Уже было около полуночи, когда наконец дали Москву. Там, в квартире отца в Уланском переулке, зазвонил телефон. Один звонок. Другой. Третий. Отец уж, наверное, лег, даже, возможно, уснул и сейчас, кряхтя, вылезает из-под одеяла, долго старается попасть непослушными, дергающимися ногами в свои шлепанцы и идет, подергиваясь, в коридор к телефону.
Я насчитал десять гудков. Отец не снимал трубку. Его нет дома? А где еще он может быть? Или там что-нибудь случилось? Куда так поздно может уйти больной, еле передвигающийся старик? К кому?
Мои лихорадочные размышления перебил сонный, скучный голос московской телефонистки:
— Абонент не отвечает.
— Это очень странно, — ответил я.
— Не знаю. Позвоните еще раз.
— Постойте, постойте. Можно другой номер в Москве? И я назвал по памяти мой прежний телефон, тот, что много лет был моим домашним и после развода остался телефоном моей бывшей жены.
Ответил незнакомый мужской голос:
— Какая Вена? Нам не могут звонить из Вены.
— Эй, ты! Не знаю, кто ты! — взорвался я. — Позови Люсю. Или мою дочь.
В трубке зашипело, и спустя какое-то время тихо прошелестел голос, какой я узнал бы и во сне.
— Да. Я слушаю, — сказала моя бывшая жена.
— Люся! Это я!
— Можешь не представляться. Я догадалась. И сразу хочу предупредить. Не звони мне. Никогда. Нас ничто не связывает.
— А дочь?
— И даже дочь. Для ее будущего лучше не считаться твоей дочерью. Надеюсь ты понимаешь. Она уже не носит твою фамилию. Я поменяла ее на свою девичью.
— Спасибо. Утешила. Обещаю больше не тревожить. Я и позвонил-то тебе лишь потому, что телефон отца не отвечает.
— И не ответит.
— Почему?
— Потому что у тебя больше нет отца. Наберись мужества… мы его вчера похоронили.
— Не понимаю, — прошептал я.
— А понимать нечего. Ты его убил. Он покончил с собой.
— Как покончил? — не своим голосом вскричал я.
— Тривиально. Повесился дома… на бельевой веревке. Все. Нам больше не о чем разговаривать. Заботу о его могиле я беру на себя. Прощай.
— Люся! Постой!
В трубке щелкнуло — и послышались заунывные короткие гудки, как будто взвыл щенок, которому отдавили лапу. Это скулил я, тихо и заунывно, по-щенячьи, потому что мне отдавили не лапу, а душу. Я держал во вспотевшей руке подвывающую трубку и тихо скулил в унисон с ней. И чувствовал, как холодеет, деревенеет кожа на затылке, потом на лбу, висках.
— Плакать. Нужно плакать, — повторял я в уме. — Иначе взорвусь. Спасение в слезах.

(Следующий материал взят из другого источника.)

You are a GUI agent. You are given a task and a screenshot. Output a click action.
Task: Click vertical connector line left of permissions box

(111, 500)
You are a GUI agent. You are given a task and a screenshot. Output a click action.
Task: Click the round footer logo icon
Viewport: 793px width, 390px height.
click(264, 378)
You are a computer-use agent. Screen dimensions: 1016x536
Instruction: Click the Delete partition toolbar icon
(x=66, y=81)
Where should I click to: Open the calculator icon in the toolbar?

Трубка легла на рычаг траурно-черного аппарата, пульсирующий вой оборвался, и я тяжело, мешком опустился на смятую постель.

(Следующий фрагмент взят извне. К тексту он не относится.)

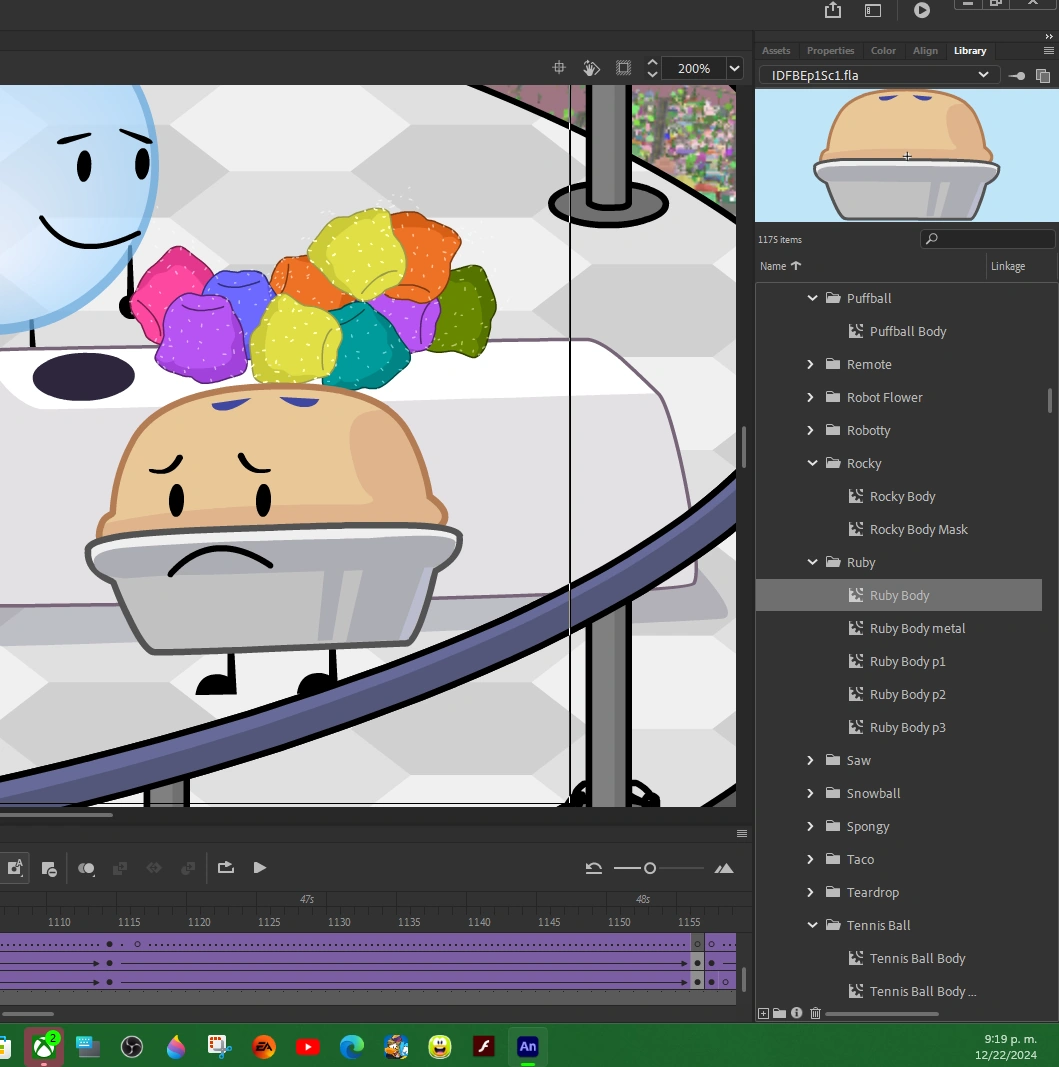Toggle loop playback in the timeline

coord(226,868)
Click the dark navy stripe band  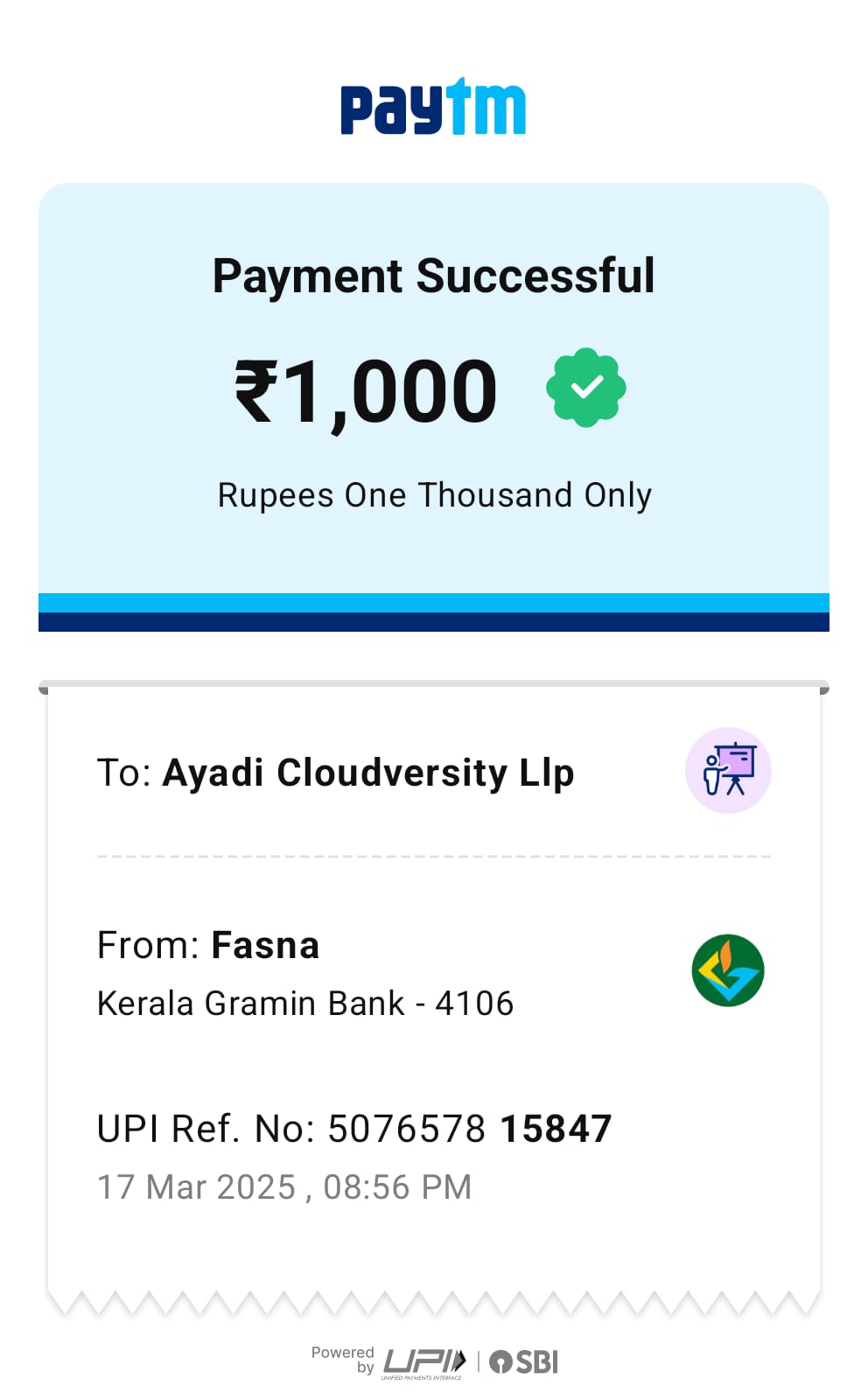433,622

Как ни силился, заплакать не удавалось. Не сумел выжать даже маленькой слезинки. А в голове ныло, гудело. Как в растапливаемой печи. Так бывает при высокой температуре, в гриппозном состоянии.

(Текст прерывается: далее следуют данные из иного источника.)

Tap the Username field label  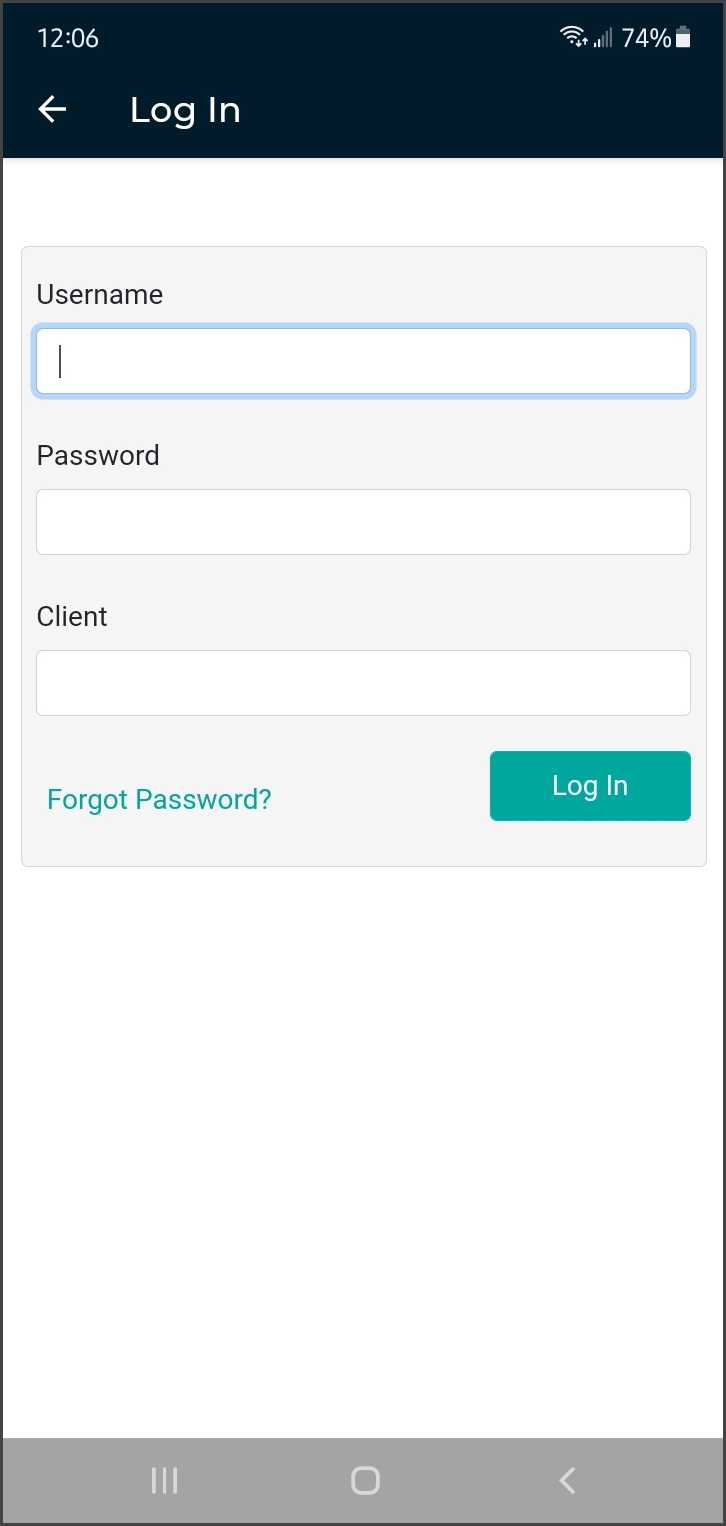click(x=100, y=295)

Я повинен в смерти отца. Я был последней нитью, связывающей его с жизнью. Он гордился мной, высоким положением, какое я занимал. Скрывая от меня, стыдясь этого как проявления слабости, он аккуратно вырезал из газет все статьи, подписанные моим именем, сортировал их по годам, сшивал в тетради и бережно хранил. Я случайно обнаружил их в шкафу, когда после развода переехал на время к нему.